The British Retail Consortium has added its voice to the cries urging the Government to reconsider the introduction of the Apprenticeship Levy in April 2017, and has called for the Government to delay its plans.
The British Retail Consortium joins the CIPD and CBI in raising concerns that businesses will not have sufficient time to prepare for the new levy. The new levy requires businesses with a wage bill of in excess of £3million to pay a levy of 0.5% into a 'pot' which will be available to all businesses to fund apprenticeships and training.

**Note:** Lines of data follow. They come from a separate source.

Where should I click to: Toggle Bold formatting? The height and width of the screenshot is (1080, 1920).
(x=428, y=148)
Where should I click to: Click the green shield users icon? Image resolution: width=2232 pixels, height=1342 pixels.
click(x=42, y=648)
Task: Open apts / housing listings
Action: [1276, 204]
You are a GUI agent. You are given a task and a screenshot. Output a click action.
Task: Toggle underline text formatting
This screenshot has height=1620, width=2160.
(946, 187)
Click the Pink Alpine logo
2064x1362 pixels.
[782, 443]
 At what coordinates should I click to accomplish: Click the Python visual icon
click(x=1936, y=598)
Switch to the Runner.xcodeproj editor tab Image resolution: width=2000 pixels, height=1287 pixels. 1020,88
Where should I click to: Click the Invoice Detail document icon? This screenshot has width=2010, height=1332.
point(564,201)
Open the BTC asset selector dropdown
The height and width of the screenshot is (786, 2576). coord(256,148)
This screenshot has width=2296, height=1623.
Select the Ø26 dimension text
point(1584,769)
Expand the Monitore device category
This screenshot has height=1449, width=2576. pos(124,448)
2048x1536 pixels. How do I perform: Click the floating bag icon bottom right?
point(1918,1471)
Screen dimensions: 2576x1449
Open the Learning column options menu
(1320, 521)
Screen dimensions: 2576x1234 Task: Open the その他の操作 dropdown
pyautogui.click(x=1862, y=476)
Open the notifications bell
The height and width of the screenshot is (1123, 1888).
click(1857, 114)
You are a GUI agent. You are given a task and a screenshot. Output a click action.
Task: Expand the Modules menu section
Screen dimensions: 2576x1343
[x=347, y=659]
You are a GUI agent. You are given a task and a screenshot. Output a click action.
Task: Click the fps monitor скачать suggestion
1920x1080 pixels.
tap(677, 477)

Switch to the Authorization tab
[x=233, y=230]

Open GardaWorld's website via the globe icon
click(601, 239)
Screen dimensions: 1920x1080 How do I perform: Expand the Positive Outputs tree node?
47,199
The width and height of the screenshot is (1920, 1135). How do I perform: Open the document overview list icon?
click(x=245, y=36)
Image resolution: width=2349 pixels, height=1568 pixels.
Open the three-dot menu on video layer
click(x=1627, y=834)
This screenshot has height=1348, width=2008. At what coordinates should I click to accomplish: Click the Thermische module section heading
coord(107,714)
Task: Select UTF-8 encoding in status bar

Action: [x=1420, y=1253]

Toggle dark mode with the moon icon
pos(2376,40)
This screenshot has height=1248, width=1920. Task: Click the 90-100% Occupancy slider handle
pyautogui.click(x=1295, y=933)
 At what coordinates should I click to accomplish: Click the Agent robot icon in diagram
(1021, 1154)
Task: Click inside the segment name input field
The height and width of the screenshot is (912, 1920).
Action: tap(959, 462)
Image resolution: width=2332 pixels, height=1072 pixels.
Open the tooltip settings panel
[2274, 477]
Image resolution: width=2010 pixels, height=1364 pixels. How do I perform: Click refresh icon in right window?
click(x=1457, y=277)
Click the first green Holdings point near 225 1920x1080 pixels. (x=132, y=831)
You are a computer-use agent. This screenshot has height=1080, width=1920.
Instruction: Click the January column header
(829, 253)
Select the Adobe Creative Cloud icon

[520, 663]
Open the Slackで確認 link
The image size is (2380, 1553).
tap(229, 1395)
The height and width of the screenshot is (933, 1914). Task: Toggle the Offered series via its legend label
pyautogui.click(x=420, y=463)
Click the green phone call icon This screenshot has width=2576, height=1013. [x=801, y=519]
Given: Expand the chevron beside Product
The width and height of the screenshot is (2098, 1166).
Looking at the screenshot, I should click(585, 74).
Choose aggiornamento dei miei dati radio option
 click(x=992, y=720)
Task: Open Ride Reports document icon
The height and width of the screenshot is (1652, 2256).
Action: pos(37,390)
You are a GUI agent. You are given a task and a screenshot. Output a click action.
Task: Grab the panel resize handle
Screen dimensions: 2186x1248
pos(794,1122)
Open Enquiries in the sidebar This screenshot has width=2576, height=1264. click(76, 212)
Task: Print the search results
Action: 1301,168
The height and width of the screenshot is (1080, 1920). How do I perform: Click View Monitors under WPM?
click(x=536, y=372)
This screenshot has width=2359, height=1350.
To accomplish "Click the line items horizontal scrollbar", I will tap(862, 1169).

Guidance on the operation of the apprenticeship levy which had been scheduled for June was released earlier this month, after a near two month delay. This guidance gives businesses some idea of how the levy payments can be used, however, many questions remain unanswered. The British Retail Consortium raises concerns that the rush to implement the levy will result in businesses rushing to find ways of spending any accrued entitlements by way of 'box ticking' exercise, rather than careful consideration of how best that business can offer training and apprenticeships, undermining the purpose of the apprenticeship levy, which is to improve quality and funding of apprenticeships. They request that the date for the introduction of the levy be pushed back to 2018.
For further details of the apprenticeship levy, see Katee Dias' article by clicking the following link http://gdknowledge.co.uk/new-payroll-tax-will-you-be-paying-an-additional-0-5-of-your-wage-bill-from-april/
The British Retail Consortium has pressed for a delay and said that an “over-hasty introduction” would “fail to create apprenticeships at scale and drive up quality of training”.